_The problem_
Rewrite the lines from the one with "UNIDAD 5 Dime lo que comes (262, 1153)" through the end of the material, swapping "Cuentos" for "Relatos" and keeping everything else the same.

Material from a data source
┏━━
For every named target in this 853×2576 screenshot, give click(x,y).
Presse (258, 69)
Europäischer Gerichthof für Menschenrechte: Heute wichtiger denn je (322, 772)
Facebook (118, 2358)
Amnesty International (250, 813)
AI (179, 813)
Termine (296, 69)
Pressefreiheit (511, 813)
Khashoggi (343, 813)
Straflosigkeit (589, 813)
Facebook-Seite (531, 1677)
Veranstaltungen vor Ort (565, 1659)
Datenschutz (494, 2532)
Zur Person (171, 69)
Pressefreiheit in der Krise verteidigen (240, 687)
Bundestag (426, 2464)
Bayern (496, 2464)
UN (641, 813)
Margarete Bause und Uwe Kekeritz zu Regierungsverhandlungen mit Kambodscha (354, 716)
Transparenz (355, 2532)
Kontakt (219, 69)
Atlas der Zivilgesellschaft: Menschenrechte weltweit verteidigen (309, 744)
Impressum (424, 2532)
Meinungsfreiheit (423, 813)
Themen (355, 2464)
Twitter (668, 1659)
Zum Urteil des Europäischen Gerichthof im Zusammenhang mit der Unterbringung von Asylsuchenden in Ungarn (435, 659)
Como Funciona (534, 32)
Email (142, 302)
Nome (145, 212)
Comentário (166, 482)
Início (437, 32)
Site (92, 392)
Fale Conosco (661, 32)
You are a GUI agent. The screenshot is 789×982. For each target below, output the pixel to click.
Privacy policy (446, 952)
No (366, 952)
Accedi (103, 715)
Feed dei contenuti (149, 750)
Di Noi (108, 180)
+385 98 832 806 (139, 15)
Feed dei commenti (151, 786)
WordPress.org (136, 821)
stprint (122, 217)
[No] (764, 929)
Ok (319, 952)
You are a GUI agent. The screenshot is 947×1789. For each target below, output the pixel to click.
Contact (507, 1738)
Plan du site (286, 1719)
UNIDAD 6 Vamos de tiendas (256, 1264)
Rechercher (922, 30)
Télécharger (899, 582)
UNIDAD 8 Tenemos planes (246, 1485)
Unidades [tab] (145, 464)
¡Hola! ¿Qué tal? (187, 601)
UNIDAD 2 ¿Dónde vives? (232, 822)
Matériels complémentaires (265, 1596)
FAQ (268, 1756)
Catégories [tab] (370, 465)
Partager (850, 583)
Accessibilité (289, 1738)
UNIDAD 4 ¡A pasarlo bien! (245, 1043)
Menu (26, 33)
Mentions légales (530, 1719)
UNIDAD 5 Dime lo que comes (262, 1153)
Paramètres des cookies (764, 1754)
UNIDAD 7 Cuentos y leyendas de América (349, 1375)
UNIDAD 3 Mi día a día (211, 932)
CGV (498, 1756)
┗━━
_Answer to this problem_
UNIDAD 5 Dime lo que comes (262, 1153)
Paramètres des cookies (764, 1754)
UNIDAD 7 Relatos y leyendas de América (349, 1375)
UNIDAD 3 Mi día a día (211, 932)
CGV (498, 1756)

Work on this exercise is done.